The parents took the case to Ontario’s Consent and Capacity board. In January it sided with the doctors as did a judge the following month. Eventually, thanks in part to American pro-lifers such as Brother O’Donnell and Fr. Frank Pavone, founder of Priests for Life, Joseph was flown to Cardinal Glennon Hospital in St. Louis.
Doctors there concluded Joseph was not in a PVS but had a “disorder of consciousness.” They agreed to perform the surgery, connecting him to a portable ventilator so he could leave the hospital. Within three weeks of having the surgery to open his airway, Joseph was weaned from a ventilator.
“We want to thank God and everyone else for the support. I don’t think he would have made it that long if there [weren’t] those prayers from all over the world,” Maraachli’s aunt Faith Nader told Canada’s CBC News.
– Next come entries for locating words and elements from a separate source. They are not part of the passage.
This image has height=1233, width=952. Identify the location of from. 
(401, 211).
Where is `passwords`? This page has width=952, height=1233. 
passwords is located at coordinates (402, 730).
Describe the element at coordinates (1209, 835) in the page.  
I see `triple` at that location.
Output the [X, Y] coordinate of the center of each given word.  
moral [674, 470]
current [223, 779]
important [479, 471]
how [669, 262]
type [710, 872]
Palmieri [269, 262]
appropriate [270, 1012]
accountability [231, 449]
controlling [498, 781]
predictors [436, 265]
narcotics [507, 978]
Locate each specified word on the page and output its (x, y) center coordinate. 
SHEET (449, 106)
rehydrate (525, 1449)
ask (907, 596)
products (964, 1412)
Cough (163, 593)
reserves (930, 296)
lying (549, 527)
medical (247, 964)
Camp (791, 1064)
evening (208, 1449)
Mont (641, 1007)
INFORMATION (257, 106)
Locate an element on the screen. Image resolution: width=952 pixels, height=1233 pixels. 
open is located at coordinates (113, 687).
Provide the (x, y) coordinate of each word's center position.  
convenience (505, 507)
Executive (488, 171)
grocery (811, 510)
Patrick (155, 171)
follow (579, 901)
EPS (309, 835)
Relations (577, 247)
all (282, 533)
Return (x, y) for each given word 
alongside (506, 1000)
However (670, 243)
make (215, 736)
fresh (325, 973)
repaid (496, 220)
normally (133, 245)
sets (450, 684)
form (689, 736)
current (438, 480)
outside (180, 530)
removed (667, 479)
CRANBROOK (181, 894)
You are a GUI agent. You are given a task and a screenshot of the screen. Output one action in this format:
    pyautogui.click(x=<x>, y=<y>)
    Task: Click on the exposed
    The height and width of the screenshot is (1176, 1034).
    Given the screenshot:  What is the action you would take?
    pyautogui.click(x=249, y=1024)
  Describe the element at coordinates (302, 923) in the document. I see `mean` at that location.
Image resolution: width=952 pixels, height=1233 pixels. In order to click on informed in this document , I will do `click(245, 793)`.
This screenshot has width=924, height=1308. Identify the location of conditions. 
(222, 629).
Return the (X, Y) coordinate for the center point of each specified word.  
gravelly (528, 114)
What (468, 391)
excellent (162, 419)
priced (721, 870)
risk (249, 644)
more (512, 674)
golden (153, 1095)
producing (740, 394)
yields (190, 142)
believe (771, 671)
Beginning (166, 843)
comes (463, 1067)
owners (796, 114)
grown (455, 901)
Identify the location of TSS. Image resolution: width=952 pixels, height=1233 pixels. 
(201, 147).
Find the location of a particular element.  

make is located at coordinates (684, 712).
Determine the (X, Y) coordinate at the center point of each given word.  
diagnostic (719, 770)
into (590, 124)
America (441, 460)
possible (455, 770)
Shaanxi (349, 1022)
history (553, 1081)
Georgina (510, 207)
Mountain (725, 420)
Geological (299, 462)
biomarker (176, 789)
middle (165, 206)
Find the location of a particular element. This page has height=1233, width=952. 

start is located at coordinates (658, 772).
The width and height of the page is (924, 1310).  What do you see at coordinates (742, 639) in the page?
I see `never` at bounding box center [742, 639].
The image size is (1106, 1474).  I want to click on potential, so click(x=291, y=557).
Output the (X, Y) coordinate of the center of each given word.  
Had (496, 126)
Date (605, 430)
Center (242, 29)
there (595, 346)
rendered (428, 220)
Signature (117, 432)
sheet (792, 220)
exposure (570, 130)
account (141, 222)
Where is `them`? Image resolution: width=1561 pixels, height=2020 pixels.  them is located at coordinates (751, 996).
She told the newspaper that during the last two days Joseph was having a hard time breathing. He passed away a little after 5:00.
“It seemed like a relaxing breath, like he was OK.,” Nader said. “It was God’s way of telling us his last breath was OK.”
“I’ve seen him the last six [to] seven months being surrounded by love, being cared for at his home,” Brother O’Donnell said in an interview with CBC News. “ We’ll never know on this earth how much it meant for that child, but I can tell you this, it meant the world to the parents to be able to love their child as long as that child was here on earth.”